PASSAGE SHOWN:
When computer scientists first attempted to use GPUs for scientific computing, the scientific codes had to be mapped onto operations designed to render triangles. This was incredibly difficult to do, and took a lot of time and dedication. 

---

Nowadays, there are **high level languages** (such as **CUDA** and **OpenCL**) that target the GPUs directly, so GPU programming is rapidly becoming mainstream in the scientific community.





"OpenCL is an open standard maintained by the non-profit technology consortium Khronos Group. Conformant implementations are available from Altera, AMD, Apple (OpenCL along with OpenGL is deprecated for Apple hardware, in favor of Metal), ARM, Creative, IBM, Imagination, Intel, Nvidia, Qualcomm, Samsung, Vivante, Xilinx, and ZiiLABS."

CUDA is only implemented by Nvidia. 

A **GPU program** comprises two parts: 
1. a *host part* that runs on the CPU: sets up the **parameters** and **data** for the computation
2. one or more *kernels* that run on the GPU: perform the **actual computation**.

STORED RECORDS:
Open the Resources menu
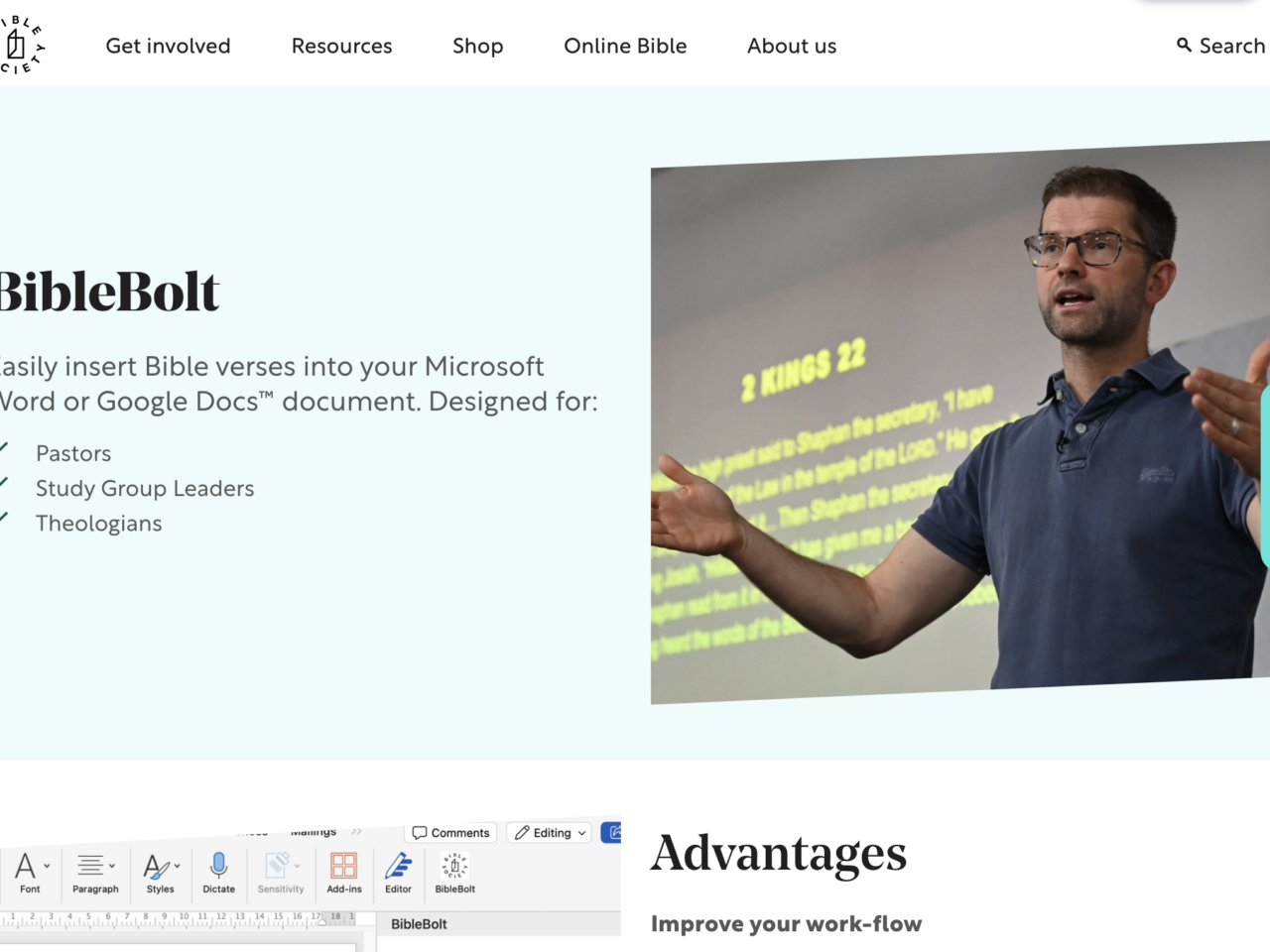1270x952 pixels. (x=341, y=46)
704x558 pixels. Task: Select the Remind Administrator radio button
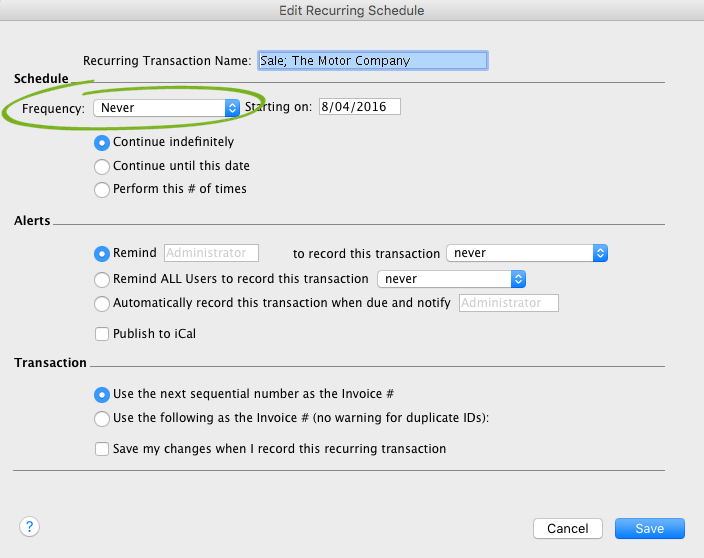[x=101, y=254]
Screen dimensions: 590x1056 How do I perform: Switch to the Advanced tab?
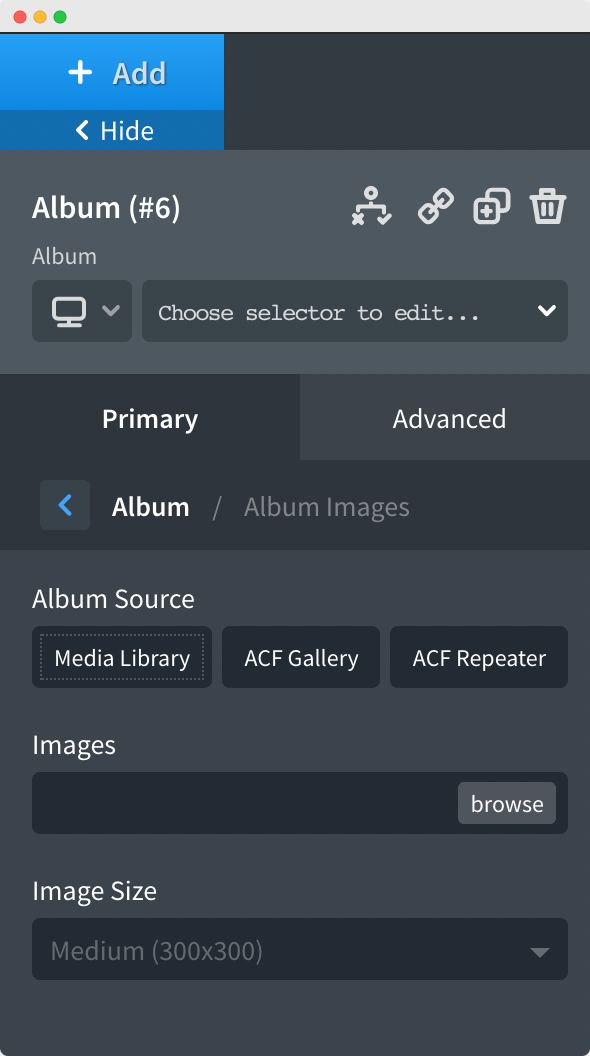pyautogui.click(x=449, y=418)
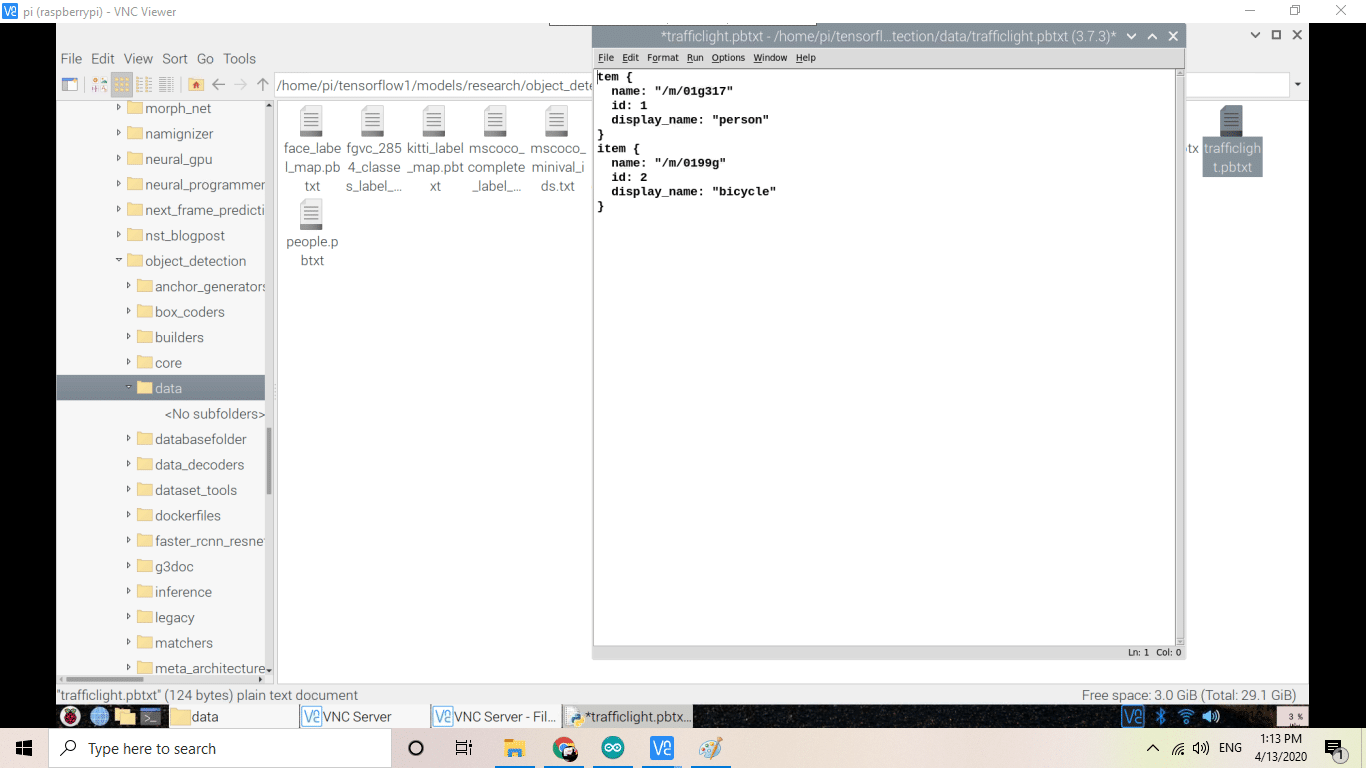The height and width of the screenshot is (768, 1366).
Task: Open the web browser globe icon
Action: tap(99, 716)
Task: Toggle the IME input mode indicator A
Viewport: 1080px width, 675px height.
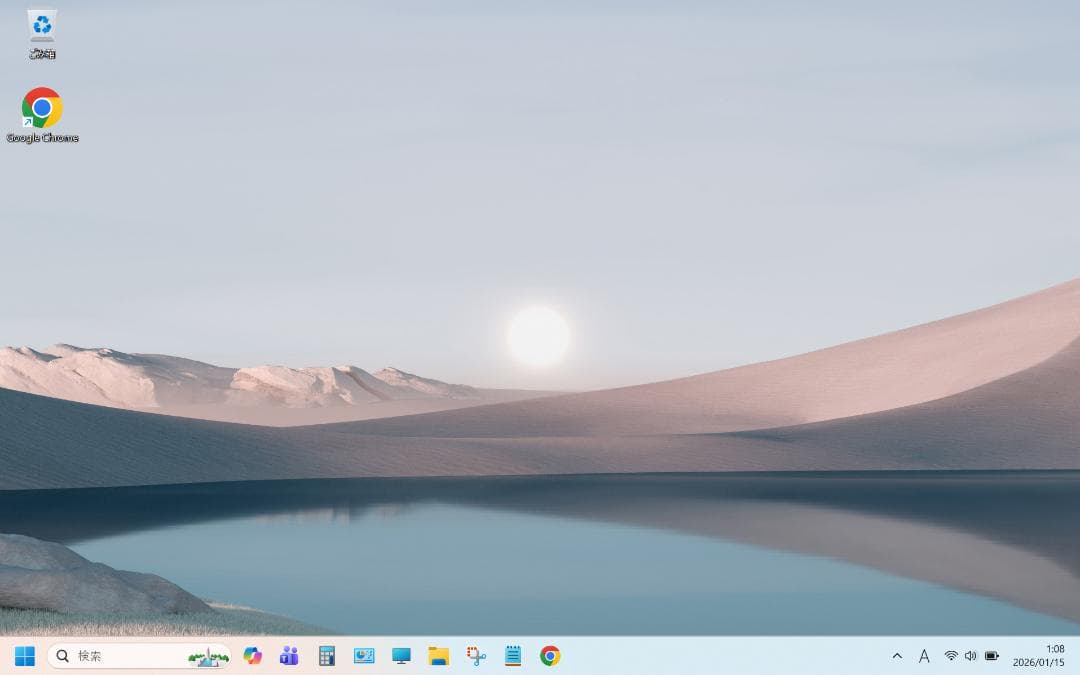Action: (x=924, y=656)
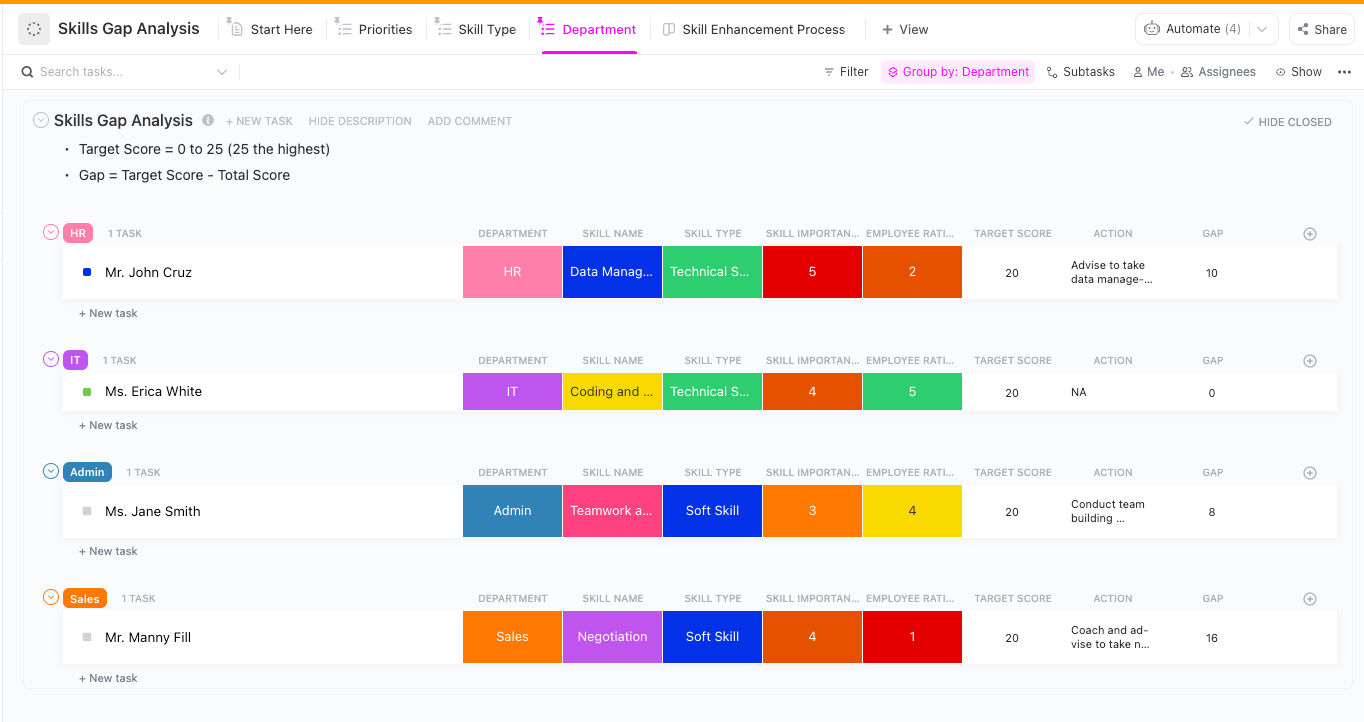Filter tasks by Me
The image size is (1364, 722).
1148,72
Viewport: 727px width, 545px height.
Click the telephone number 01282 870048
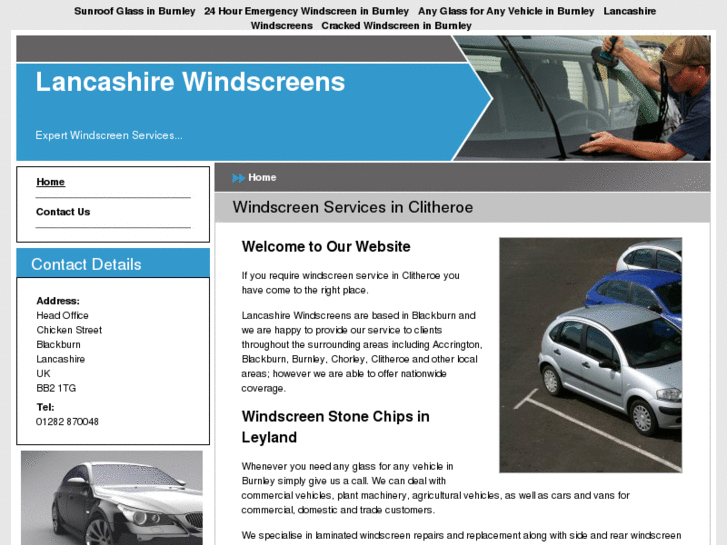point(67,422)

WHAT IS EXPECTED:
Copy the GPU programming text again from the words "When computer scientists" through "implemented by Nvidia.", switching "triangles" to "polygons". Use only the GPU programming text, not the records.

WRITTEN SOLUTION:
When computer scientists first attempted to use GPUs for scientific computing, the scientific codes had to be mapped onto operations designed to render polygons. This was incredibly difficult to do, and took a lot of time and dedication. 

---

Nowadays, there are **high level languages** (such as **CUDA** and **OpenCL**) that target the GPUs directly, so GPU programming is rapidly becoming mainstream in the scientific community.





"OpenCL is an open standard maintained by the non-profit technology consortium Khronos Group. Conformant implementations are available from Altera, AMD, Apple (OpenCL along with OpenGL is deprecated for Apple hardware, in favor of Metal), ARM, Creative, IBM, Imagination, Intel, Nvidia, Qualcomm, Samsung, Vivante, Xilinx, and ZiiLABS."

CUDA is only implemented by Nvidia.